En définitive, la question de l'auteur importe peu parce qu'elle risque de n'être jamais tranchée et d'éloigner le lecteur de la seule chose qui compte : lire et comprendre ce texte à l'aune de son contexte et de son impact, comme le conseillent les spécialistes de la Renaissance Yves Hersant et Francesco Furlan dans leurs séminaires[5].

Présentation technique[modifier | modifier le code]

Page de l'Hypnerotomachia Poliphili

La langue du livre constitue un mélange, appelé « macaronnée », essentiellement de latin et d'italien. Quelques fragments d'hébreu, d'arabe, de grec sont également présents, ainsi que des hiéroglyphes prétendument égyptiens, des annotations mathématiques et diverses énigmes mises en images (ils ne constituent pas des rébus au sens propre). Tout ceci contribue à en faire l'un des livres les moins bien compris et les plus illisibles qui soient.
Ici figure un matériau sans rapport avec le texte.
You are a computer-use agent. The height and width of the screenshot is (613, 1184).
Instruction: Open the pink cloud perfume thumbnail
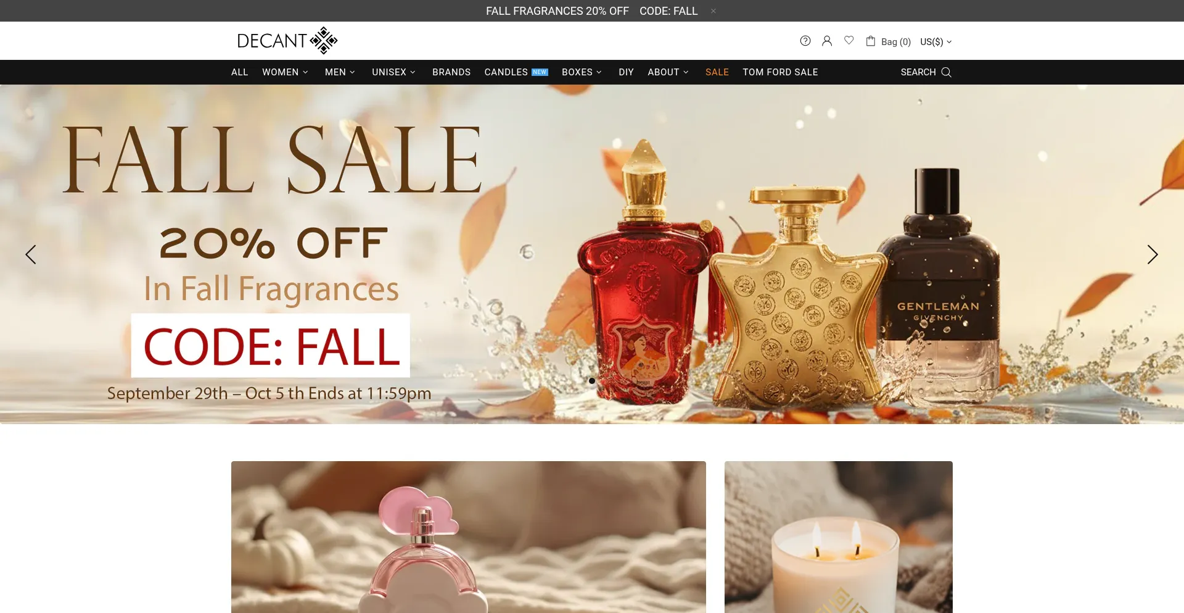[x=469, y=537]
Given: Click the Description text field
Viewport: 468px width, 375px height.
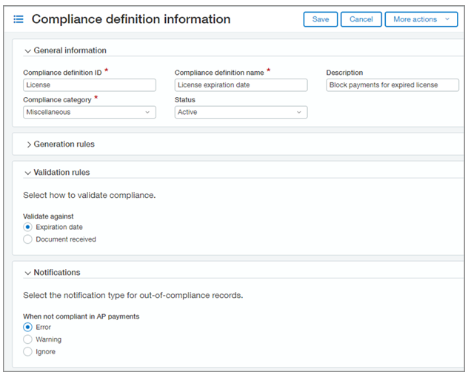Looking at the screenshot, I should click(x=392, y=85).
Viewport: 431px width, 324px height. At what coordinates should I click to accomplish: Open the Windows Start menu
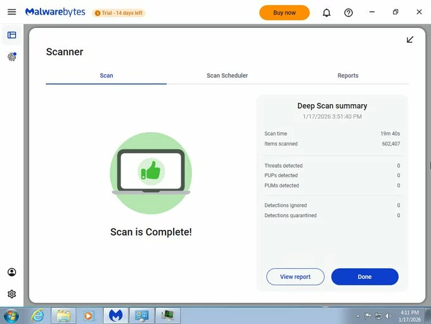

Le livre, constitué de 234 feuillets non numérotés, imprimé en 1499 par Alde Manuce à Venise, reste un joyau très prisé des bibliophiles. Alors que la mise en page de la plupart des incunables reprend le modèle du manuscrit médiéval, à l'écriture gothique, le Songe de Poliphile est imprimé avec un type romain, adapté de l'Antiqua mise au point par Nicolas Jenson à Venise. Pour cet ouvrage, Alde Manuce reprend la fonte gravée par Francesco Griffo, déjà utilisée pour le de Ætna du futur cardinal Pietro Bembo. Par sa clarté, cette famille de fontes contraste singulièrement d'avec les fraktur utilisées pour les publications de l'époque ; en particulier, elle est quasiment dépourvue de ces ligatures, bien moins nécessaires aux textes imprimés qu'aux manuscrits, et est encore abondamment utilisée de nos jours.

Autre nouveauté typographique, l'enchevêtrement d'écritures aussi diverses que le grec, l'hébreu et l'arabe : le Songe de Poliphile est d'ailleurs le premier livre imprimé occidental à contenir des caractères arabes.

En plus du texte, 172 gravures sur bois, au trait et donc d'une grande lisibilité et d'excellente facture, permettent au lecteur de se faire une meilleure image des merveilles décrites dans l'histoire. L'identité du graveur, qui n'a rien signé et dont le nom n'est mentionné nulle part, reste, comme celle de l'auteur, sujette à controverse. Certains[Qui ?] attribuent ces dessins à Andrea Mantegna et les gravures à Giovanni Bellini.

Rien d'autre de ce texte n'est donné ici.